The 2016 Olympics could be hit hard after some countries warned pregnant women not to travel to Brazil and major airlines began offering refunds on tickets to the South American country in light of growing fears over the Zika virus.

With the Olympics less than 200 days away – and Rio's annual carnival set to begin in a fortnight – officials in Brazil are desperately trying to curb the spread of the virus, which poses a risk of microcephaly (or abnormally small head and brain) to unborn babies.

The government has increased spending on testing kits, with 500,000 on order, and sent municipal health workersonto the streets ahead of the carnival in a bid to combat the mosquitoes spreading the virus.

In a meeting on 28 January, World Health Organisation director general Dr Margaret Chan warned that the virus was spreading "explosively" across South America.

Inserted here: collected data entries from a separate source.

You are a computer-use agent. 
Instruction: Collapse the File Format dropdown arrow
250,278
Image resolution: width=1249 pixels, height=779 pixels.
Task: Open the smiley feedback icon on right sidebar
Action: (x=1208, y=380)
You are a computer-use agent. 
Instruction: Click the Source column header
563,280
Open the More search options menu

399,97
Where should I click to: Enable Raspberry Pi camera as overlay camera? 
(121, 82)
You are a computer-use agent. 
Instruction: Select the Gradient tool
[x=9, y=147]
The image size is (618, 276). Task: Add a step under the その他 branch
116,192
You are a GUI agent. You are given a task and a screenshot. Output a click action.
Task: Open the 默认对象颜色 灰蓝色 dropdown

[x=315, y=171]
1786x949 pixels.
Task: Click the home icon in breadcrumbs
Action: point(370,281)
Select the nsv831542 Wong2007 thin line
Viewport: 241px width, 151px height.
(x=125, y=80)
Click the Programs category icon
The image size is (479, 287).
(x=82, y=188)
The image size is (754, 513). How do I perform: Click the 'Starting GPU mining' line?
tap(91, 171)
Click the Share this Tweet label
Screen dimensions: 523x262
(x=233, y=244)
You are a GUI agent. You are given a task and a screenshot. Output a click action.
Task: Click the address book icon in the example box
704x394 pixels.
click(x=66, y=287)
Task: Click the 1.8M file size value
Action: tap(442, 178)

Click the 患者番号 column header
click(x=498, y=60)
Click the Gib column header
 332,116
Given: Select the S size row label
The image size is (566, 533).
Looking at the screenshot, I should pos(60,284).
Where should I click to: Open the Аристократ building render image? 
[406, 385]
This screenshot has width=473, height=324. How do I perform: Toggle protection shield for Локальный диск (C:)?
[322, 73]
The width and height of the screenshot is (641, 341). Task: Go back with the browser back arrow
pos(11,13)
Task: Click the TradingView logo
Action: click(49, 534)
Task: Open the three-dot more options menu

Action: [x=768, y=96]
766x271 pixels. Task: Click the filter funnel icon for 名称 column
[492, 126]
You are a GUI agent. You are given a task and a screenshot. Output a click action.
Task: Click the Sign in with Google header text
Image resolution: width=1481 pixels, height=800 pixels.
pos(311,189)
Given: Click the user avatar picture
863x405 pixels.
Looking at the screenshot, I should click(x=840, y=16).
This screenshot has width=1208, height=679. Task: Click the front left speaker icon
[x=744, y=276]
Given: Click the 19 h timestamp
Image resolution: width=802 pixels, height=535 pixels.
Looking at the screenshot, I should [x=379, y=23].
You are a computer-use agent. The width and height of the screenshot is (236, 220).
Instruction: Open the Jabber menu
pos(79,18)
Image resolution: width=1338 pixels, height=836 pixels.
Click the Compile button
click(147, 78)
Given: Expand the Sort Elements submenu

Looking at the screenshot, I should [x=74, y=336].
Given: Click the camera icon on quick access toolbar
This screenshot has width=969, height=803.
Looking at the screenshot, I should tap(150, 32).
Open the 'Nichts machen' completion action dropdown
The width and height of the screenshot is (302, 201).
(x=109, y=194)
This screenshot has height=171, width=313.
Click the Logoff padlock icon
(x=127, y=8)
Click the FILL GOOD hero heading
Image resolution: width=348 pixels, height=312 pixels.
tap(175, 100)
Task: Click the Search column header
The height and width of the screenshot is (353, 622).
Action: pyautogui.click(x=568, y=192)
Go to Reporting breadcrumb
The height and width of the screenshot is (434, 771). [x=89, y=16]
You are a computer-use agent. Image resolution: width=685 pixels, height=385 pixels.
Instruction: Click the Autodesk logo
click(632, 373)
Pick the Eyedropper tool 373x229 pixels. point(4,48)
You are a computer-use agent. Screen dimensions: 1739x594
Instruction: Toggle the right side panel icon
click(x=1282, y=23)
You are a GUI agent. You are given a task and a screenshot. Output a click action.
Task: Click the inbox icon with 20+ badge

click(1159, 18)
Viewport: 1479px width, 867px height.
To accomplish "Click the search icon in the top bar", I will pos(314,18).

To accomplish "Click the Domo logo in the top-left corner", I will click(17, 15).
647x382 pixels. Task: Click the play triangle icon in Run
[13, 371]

And with countries including the US – which was expecting 200,000 citizens to travel to Brazil for the Olympics – issuing guidance to pregnant women not to travel to Zika virus risk areas, the numbers of spectators and visitors attending the Olympics and Rio carnival could be drastically reduced.

On its website, the US Center for Disease Control and Prevention issued specialist advice to pregnant women in any trimester, stating: "Consider postponing travel to any area where Zika virus transmission is ongoing."

Zika virus: The mosquito-borne disease explained in 90 secondsIBTimes UK

More than 4,000 babies in Brazil have been confirmed with microcephaly, with up to 1.5 million in the country thought likely to have contracted the virus.

The Brazilian government earlier in the month declared a state of emergency due to the virus, while other South and Central American countries are also taking steps to combat the disease.